[MATERIAL FOR THE TASK — start]

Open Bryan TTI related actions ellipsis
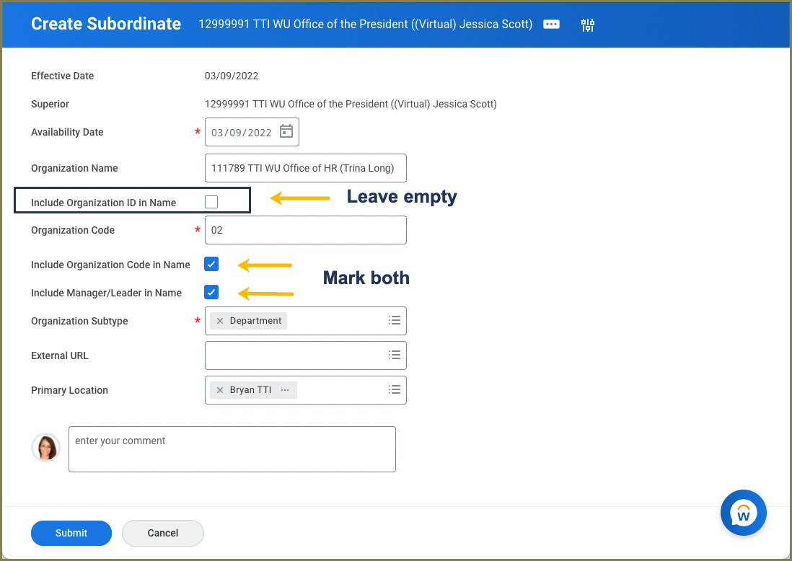792x561 pixels. 285,390
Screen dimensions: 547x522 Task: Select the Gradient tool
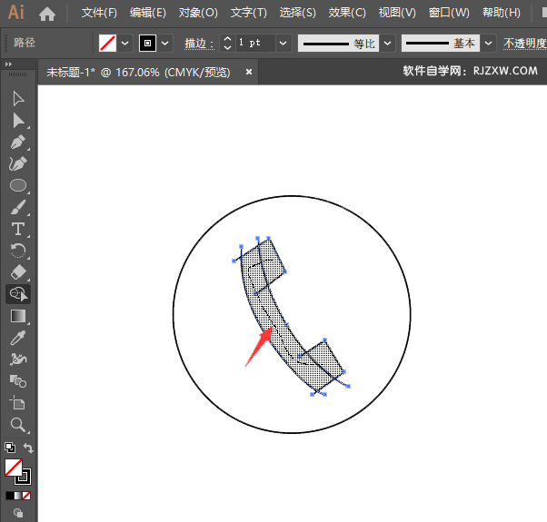point(17,316)
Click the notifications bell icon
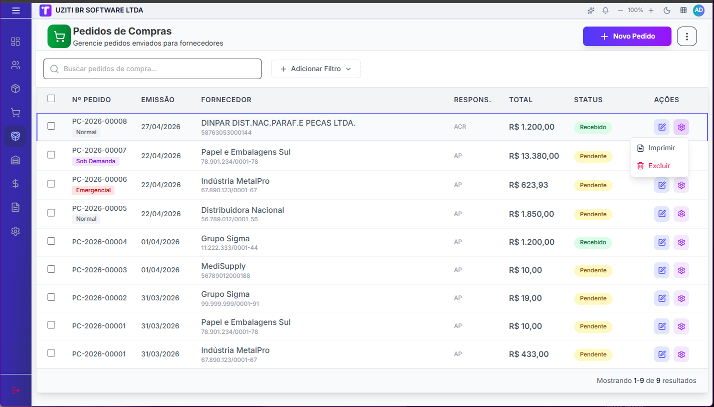 pos(606,10)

[MATERIAL FOR THE TASK — finish]

**ACTIVITY:**
For each entry, repeat its text exactly and leave out any picture it holds.

**SOLUTION TO THIS EXERCISE:**
Open Bryan TTI related actions ellipsis
792x561 pixels. 285,390
Screen dimensions: 547x522 Task: Select the Gradient tool
point(17,316)
Click the notifications bell icon
 pos(606,10)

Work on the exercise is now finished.